Ashby's Laws in Biology
Ashby's Laws in Biology

Adaptation

As a psychiatrist and director of a psychiatric hospital, Ashby was primarily interested in the problem of adaptation. In his theory, in order for the machineconsidered adaptive, two feedback loops are needed. The first feedback loop works often and makes small adjustments. The second cycle works infrequently and changes the structure of the system when the "essential variables" go beyond the limits necessary for survival. As an example, Ashby suggested the autopilot. A conventional autopilot simply keeps the aircraft stable. But what if the mechanic misconfigured the autopilot? This could cause the plane to crash. On the other hand, a "super stable" autopilot will detect that the underlying variables are out of range and will begin to readjust until stability returns or the aircraft crashes. Whichever comes first.

The first feedback loop allows an organism or organization to learn a behavior pattern appropriate to a particular environment. The second loop allows the organism to perceive that the environment has changed and that a new behavior needs to be learned.

Meaning

The effectiveness of Ashby's laws is illustrated by the great success of quality improvement methods in the field of management. Probably no set of managerial ideas in recent years has had a greater impact on the relative success of firms and the competitiveness of countries. This success is evidenced by the international recognition of the ISO 9000 standard as the minimum international management model and the creation of quality improvement awards in Japan, the US, Europe and Russia to identify the best companies to follow. The main idea of quality improvement is that the organizationcan be viewed as a set of processes. The people who work on each process should also work on it to improve it.

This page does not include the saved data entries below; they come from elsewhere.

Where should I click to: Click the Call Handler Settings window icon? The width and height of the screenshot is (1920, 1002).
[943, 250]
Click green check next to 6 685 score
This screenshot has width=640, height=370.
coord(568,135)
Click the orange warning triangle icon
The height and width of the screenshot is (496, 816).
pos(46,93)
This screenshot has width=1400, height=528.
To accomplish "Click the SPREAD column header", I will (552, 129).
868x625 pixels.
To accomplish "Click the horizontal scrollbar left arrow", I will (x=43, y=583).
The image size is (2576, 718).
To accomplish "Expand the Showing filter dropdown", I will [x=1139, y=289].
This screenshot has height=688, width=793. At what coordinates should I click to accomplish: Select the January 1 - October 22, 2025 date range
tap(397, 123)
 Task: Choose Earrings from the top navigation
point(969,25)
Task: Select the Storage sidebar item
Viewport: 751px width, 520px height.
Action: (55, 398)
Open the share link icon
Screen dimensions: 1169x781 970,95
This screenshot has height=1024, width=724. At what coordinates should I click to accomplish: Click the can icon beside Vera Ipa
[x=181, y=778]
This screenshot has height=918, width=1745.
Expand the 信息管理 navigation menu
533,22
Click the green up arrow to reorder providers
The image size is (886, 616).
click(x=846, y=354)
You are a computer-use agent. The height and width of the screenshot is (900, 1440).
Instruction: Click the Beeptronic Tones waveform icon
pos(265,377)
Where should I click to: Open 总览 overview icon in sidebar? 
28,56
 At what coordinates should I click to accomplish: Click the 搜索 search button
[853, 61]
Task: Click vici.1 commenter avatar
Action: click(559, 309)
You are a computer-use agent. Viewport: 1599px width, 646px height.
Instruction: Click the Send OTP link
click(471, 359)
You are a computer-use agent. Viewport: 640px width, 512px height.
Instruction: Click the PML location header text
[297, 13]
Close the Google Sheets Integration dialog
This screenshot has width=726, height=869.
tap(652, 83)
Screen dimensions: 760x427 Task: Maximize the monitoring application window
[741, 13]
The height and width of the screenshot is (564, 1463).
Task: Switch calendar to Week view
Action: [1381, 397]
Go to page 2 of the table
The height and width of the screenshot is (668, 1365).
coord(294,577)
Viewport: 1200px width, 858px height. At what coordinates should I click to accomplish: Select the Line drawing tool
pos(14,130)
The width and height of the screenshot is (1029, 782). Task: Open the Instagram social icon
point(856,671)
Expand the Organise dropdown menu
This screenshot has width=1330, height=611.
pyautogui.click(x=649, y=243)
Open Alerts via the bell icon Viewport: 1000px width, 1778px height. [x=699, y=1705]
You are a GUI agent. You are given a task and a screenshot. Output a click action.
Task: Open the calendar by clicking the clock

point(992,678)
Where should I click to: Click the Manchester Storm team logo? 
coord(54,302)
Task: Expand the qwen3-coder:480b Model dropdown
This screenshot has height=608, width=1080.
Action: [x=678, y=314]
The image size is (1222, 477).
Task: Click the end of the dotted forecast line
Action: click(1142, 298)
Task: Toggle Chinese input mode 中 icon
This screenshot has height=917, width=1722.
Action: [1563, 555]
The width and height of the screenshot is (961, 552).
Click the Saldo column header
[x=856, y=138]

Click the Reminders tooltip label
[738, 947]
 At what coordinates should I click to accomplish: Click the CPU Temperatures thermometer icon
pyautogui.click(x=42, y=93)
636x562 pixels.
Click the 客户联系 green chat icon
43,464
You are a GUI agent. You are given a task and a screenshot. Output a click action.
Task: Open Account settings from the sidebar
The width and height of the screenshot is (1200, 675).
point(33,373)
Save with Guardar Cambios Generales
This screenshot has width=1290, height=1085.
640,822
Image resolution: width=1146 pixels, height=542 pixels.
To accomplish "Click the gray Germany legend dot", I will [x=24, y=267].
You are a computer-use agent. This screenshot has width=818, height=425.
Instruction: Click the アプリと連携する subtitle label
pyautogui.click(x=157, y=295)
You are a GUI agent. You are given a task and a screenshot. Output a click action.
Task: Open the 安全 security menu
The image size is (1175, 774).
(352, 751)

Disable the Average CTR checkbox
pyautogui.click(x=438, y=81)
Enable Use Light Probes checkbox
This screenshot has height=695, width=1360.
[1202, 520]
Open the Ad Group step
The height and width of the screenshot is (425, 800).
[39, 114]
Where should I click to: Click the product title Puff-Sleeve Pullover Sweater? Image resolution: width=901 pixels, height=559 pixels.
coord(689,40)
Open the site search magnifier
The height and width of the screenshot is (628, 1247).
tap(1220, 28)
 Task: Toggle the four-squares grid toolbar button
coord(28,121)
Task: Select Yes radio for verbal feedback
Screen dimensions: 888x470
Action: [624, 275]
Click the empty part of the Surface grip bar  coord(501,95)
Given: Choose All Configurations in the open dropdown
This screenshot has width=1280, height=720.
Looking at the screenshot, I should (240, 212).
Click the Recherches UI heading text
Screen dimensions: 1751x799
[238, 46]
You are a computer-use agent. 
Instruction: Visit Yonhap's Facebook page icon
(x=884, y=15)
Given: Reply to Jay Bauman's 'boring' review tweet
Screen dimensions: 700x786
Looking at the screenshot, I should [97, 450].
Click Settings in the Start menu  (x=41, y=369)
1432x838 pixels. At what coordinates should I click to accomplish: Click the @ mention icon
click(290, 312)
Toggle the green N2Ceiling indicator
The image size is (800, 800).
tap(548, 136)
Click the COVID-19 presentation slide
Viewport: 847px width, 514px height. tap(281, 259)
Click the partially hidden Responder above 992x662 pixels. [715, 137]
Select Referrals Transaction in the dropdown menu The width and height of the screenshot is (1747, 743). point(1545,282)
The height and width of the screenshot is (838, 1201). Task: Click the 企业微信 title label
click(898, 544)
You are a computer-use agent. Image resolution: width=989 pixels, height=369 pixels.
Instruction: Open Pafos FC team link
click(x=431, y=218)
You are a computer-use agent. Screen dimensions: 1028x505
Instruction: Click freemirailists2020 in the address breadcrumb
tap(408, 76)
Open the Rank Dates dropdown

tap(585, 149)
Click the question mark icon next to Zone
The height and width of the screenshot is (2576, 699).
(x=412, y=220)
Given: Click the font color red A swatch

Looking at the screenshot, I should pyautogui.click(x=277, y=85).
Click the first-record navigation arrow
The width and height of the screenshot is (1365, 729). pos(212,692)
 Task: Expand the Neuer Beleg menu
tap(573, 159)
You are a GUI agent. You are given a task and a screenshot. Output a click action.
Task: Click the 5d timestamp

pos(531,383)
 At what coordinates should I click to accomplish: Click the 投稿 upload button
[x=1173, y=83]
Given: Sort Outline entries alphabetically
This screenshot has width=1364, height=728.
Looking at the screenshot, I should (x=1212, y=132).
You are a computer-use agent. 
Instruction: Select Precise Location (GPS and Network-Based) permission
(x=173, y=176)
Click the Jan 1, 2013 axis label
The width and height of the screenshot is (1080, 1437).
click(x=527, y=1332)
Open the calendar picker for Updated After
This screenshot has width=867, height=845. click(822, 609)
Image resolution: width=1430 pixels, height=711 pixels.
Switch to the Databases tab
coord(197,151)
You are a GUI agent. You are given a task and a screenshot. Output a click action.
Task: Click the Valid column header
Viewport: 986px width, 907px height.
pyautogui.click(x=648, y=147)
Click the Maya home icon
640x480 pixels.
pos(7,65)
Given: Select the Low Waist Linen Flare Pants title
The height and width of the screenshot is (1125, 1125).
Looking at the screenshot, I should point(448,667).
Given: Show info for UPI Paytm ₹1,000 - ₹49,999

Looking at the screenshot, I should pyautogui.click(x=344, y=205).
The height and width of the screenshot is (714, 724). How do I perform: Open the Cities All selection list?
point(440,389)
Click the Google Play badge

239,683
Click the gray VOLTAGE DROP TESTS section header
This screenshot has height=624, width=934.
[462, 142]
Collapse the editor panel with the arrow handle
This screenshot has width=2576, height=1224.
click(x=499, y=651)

Ashby's laws in psychology
Ashby's laws in psychology

Intellect

Ashby defined "intelligence" as appropriate selection. He asked the question: "Can a mechanical chess player outplay his designer?" And he answered it by saying that a machine could surpass its creator if it could learn from its environment. In addition, intelligence can be enhanced through the hierarchical arrangement of regulators. Lower level controllers perform specific tasks for a long time. Higher level regulators decide which rules lower level regulators should use. Bureaucracy is an example. Gregory Bateson said that cybernetics is a substitute for little boys because in the old days they were given the task of throwing another log on the fire, turning over an hourglass, etc. Such simple regulatory tasks are now usually performed by machines that are designed using ideas cybernetics.